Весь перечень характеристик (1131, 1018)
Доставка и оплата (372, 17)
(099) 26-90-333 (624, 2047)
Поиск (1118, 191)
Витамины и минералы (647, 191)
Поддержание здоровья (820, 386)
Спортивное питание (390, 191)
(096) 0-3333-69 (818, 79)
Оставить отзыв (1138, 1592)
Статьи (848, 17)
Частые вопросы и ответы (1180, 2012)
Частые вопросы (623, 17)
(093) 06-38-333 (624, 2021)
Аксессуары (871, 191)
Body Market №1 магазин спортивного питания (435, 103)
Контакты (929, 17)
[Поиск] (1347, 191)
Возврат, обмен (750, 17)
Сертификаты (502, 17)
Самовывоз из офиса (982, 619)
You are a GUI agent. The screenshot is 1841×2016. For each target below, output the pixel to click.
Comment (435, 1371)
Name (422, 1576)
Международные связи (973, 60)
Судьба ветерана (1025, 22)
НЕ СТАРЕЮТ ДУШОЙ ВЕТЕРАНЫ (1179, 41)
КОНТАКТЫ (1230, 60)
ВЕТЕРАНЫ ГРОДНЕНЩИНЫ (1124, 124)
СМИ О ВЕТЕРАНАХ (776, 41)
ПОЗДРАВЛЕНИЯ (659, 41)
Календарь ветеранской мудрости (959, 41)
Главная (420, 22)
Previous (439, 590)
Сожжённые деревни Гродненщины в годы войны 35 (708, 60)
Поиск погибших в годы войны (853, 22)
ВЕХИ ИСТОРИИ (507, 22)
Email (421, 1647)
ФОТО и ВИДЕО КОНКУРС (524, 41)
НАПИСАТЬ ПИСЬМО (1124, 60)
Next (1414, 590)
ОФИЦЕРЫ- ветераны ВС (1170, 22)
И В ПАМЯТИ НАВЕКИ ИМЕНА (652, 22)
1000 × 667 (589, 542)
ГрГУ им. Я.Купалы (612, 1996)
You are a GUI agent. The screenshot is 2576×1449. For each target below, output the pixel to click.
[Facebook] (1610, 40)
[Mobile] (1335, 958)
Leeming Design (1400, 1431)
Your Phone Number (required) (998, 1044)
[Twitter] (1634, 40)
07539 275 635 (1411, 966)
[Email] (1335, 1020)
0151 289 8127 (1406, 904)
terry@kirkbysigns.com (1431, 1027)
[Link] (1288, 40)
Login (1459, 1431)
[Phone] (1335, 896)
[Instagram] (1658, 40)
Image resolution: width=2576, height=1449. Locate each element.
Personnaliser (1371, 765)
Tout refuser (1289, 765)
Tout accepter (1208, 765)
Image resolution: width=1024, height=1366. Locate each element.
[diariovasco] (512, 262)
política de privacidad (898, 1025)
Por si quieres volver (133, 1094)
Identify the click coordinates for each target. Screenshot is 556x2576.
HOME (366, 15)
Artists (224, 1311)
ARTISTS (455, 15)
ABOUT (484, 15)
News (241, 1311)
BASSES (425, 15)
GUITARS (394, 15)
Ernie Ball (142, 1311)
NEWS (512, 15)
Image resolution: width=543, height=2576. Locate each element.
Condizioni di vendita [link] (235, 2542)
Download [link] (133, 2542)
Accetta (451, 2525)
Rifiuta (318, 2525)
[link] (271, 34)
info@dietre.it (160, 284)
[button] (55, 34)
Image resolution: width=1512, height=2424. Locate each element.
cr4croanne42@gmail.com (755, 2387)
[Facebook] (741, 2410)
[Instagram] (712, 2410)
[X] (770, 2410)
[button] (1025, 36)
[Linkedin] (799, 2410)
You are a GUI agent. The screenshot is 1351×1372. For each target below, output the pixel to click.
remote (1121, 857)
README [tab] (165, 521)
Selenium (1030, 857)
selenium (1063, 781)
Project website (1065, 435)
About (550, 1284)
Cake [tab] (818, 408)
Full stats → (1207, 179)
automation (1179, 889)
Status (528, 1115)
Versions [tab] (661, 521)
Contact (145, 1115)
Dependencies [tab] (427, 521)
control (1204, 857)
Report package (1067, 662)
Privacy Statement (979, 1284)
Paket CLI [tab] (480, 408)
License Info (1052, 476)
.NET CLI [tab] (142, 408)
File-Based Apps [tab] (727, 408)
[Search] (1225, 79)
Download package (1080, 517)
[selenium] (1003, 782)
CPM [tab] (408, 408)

* **Task goal**: Search the listing above for lines with the word "pixel", and state how many there are, nothing else.

* **Answer section**: 3